Le jeune officier de marine veut connaître les raisons et les circonstances de cette mort. Il se heurte à un mur de silence. Autre sujet d'inquiétude, l'état de son navire, dont les chaudières à bout de souffle lui interdisent de quitter le port.
Vient le jour où Marquet, le chef de la marine révèle à Pierre qu'Alban s'est suicidé à la veille d'une mission périlleuse. Tout comme les défaillances de l'Étoile-du-Sud, ce suicide doit rester secret, pour ne pas démoraliser les équipages. Ni risquer de donner l'éveil aux espions, puisque la Côte française des Somalis est enclavée au milieu de territoires soumis à la souveraineté hostile de l'Italie fasciste.
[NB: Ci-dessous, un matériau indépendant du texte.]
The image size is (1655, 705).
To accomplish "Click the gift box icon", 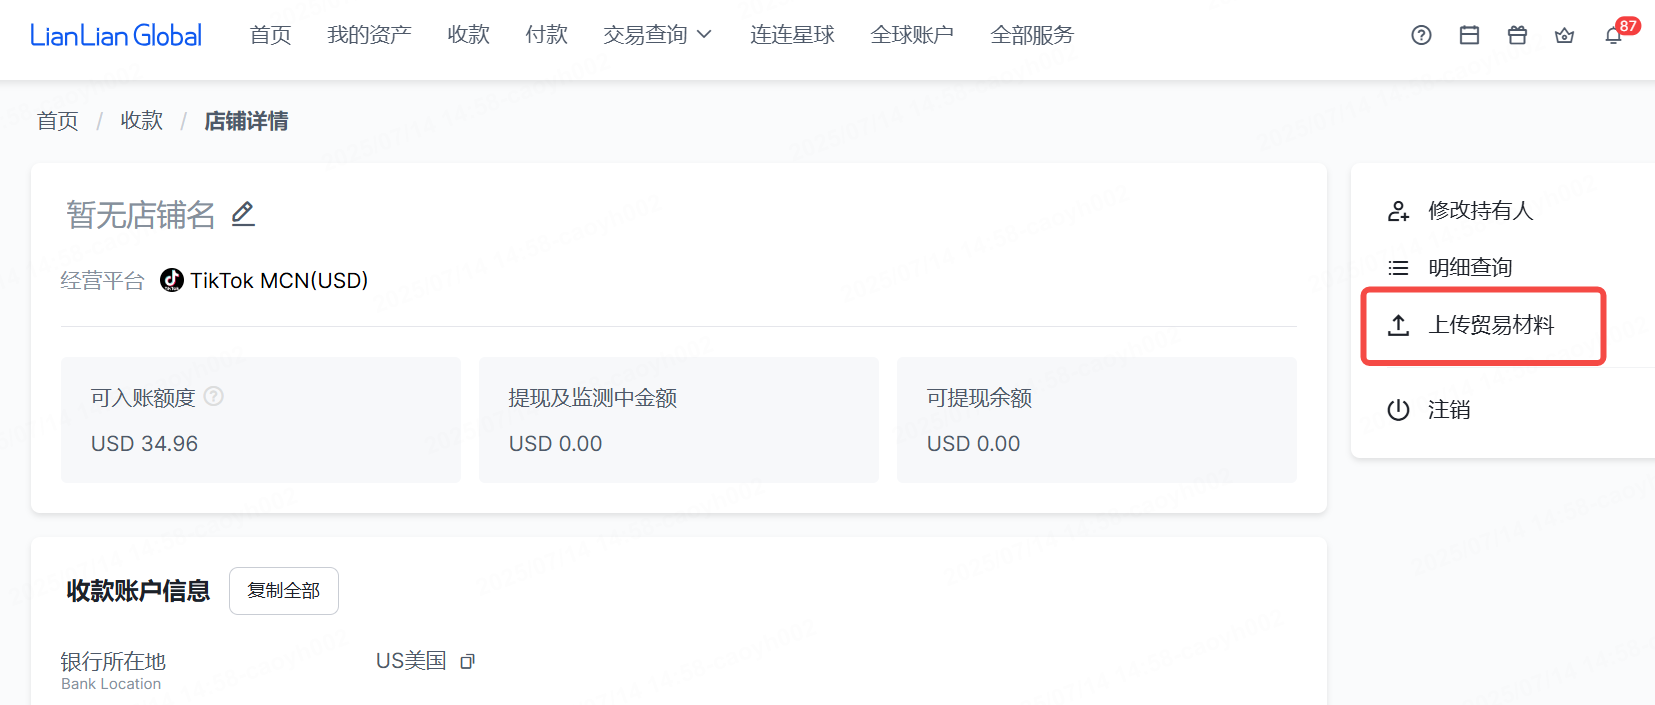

Le lieutenant de vaisseau refuse de croire à la lâcheté de son ami. Il pressent que Marquet lui a menti en découvrant, sur un étal du marché, le violon dont Alban ne se séparait jamais. Il en a la confirmation un peu plus tard, dans la cabine de Potemkine, l'étrange homme à tout faire de l'Étoile-du-Sud. Là, il trouve une veste qui appartenait à Alban : en atteste la bague de cigare au fond d'une poche. L'autre poche renferme une photo d'identité représentant une jeune Éthiopienne. C'est l'indice qui, dans les méandres d'une ville magnifique et misérable, va conduire Pierre à la vérité.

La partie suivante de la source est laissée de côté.